The Brain Power of Man: Has He Two Brains or Has He One?, by Brown-Séquard
On the Continent, a major figure of double-brain neuroascesis was Charles-Édouard Brown-Séquard (1817–1894), Claude Bernard’s successor at the Collège de France. While Wigan flourished before Broca’s discovery of cerebral asymmetry, Brown-Séquard wrote at a time when language ability had already been located in the left hemisphere (Aminoff 1993, Clarke 1987, Harrington 1987). That, however, did not prevent Brown-Séquard from becoming Wigan’s main advocate in the second half of the nineteenth century.

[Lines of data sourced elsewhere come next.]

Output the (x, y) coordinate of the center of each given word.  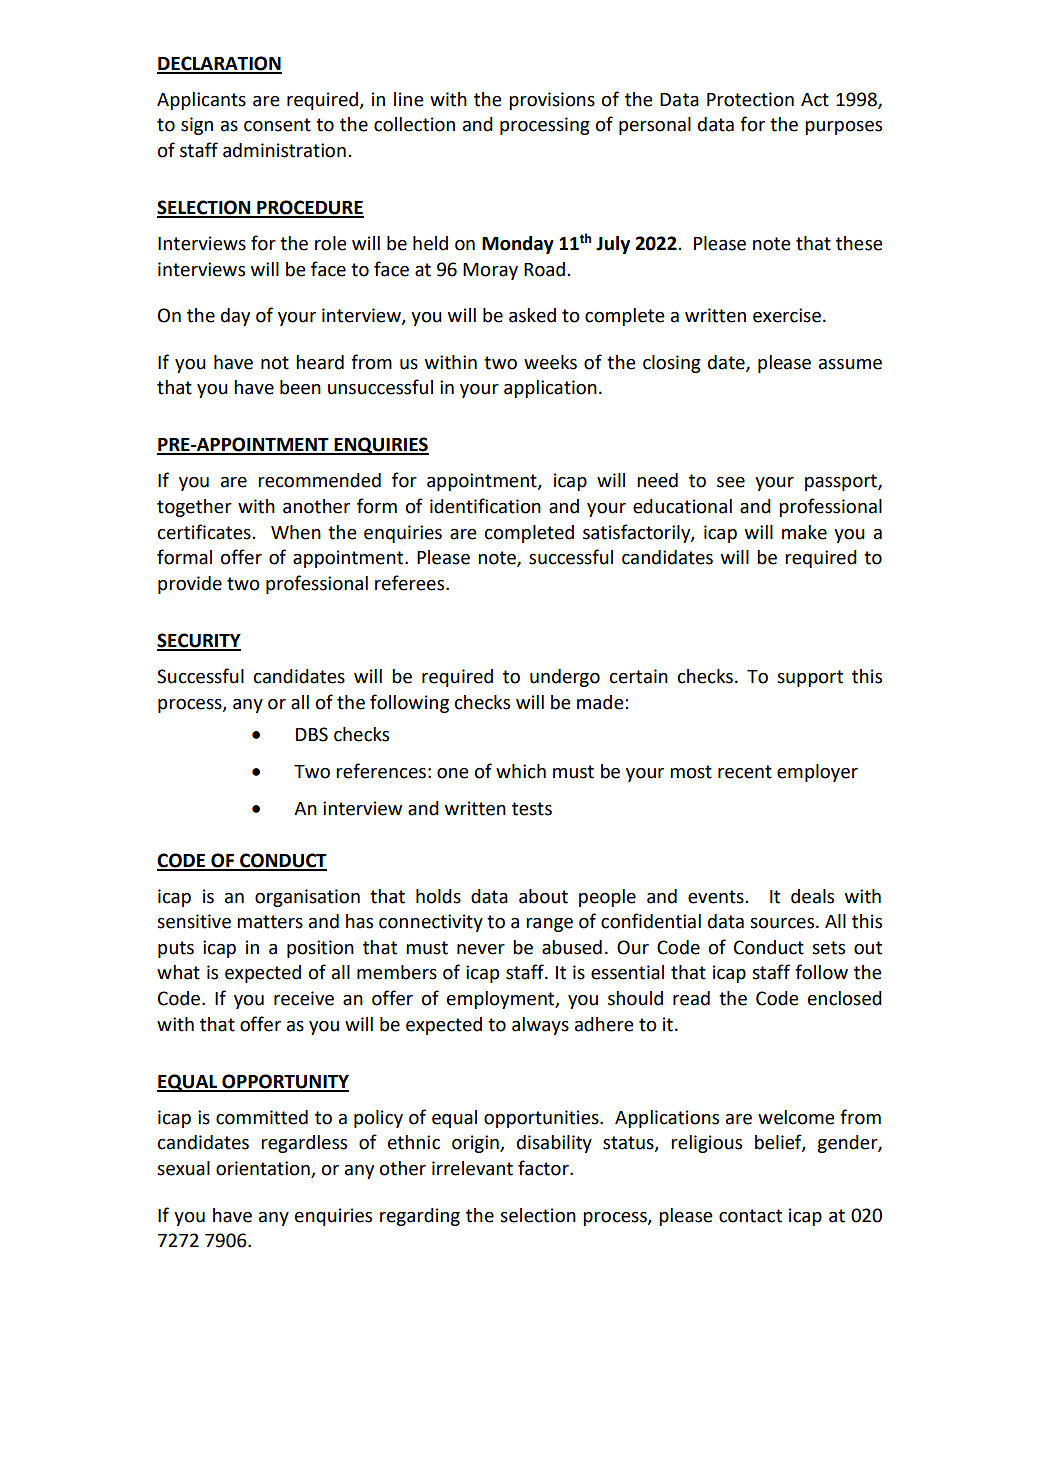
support (810, 678)
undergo (565, 678)
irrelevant (472, 1168)
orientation (264, 1169)
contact (750, 1216)
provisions (552, 101)
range (549, 925)
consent (277, 125)
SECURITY (199, 641)
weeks (550, 362)
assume (850, 364)
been (300, 387)
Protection (750, 99)
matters (270, 922)
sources (782, 923)
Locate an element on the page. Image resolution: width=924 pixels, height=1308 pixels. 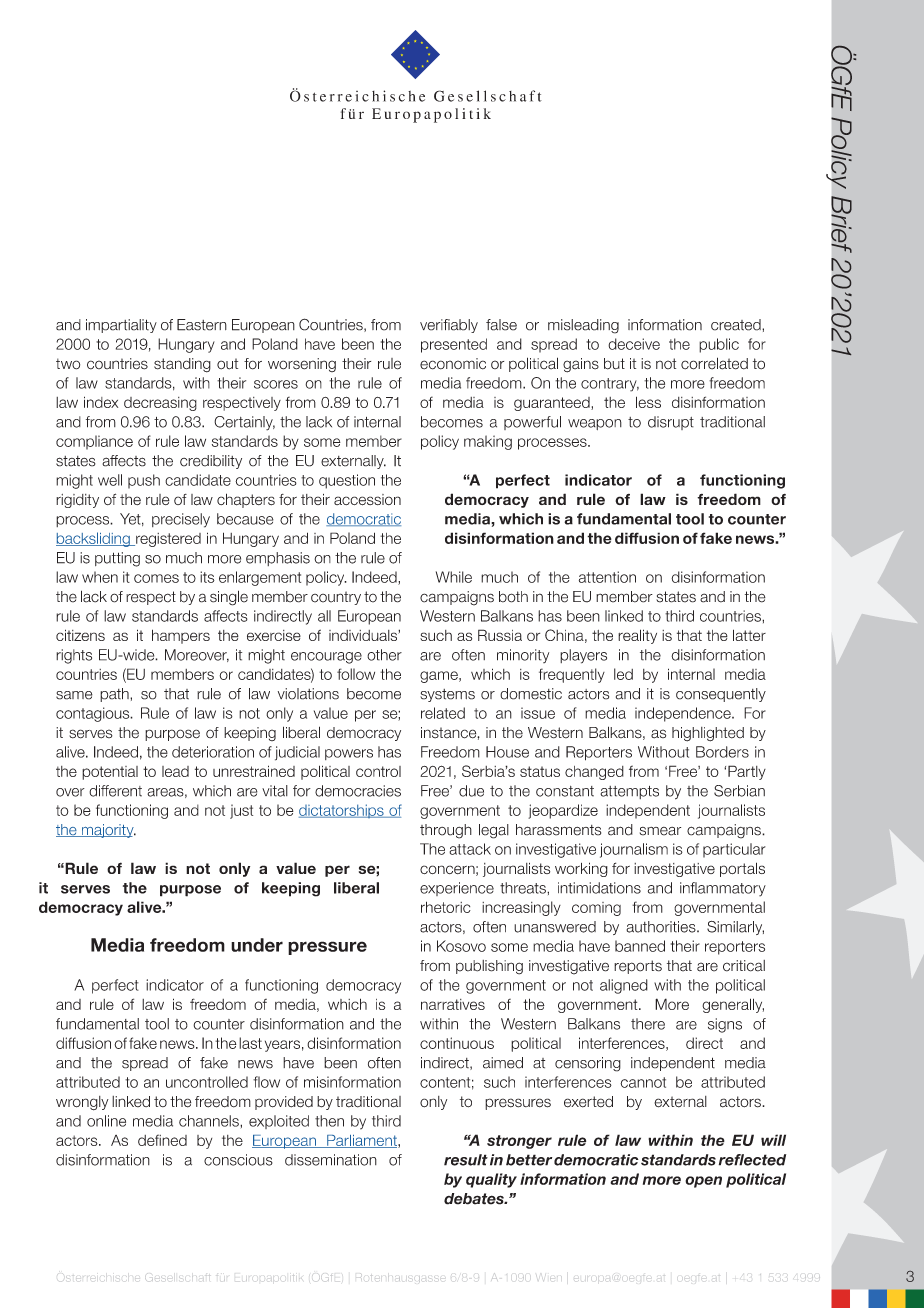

He recognized hemispheric functional differences, but instead of considering them as innate and structural, he believed they were attributable to educational failures. “We find,” Brown-Séquard (1874b, 10) declared, “that it is owing to that defect in our education that one-half of our brain is developed for certain things, while the other half of the brain is developed for other things.” So the issue was clear-cut: “If we have two brains, why not educate both of them?” (1). Indeed, “if children were thus trained, we would have a sturdier race, both mentally and physically” (Brown-Séquard 1874a, 333). Training the brain would not only improve its efficacy but also increase its size, since “every organ which is put into use for a certain function becomes developed” (Brown-Séquard 1874b, 15–16).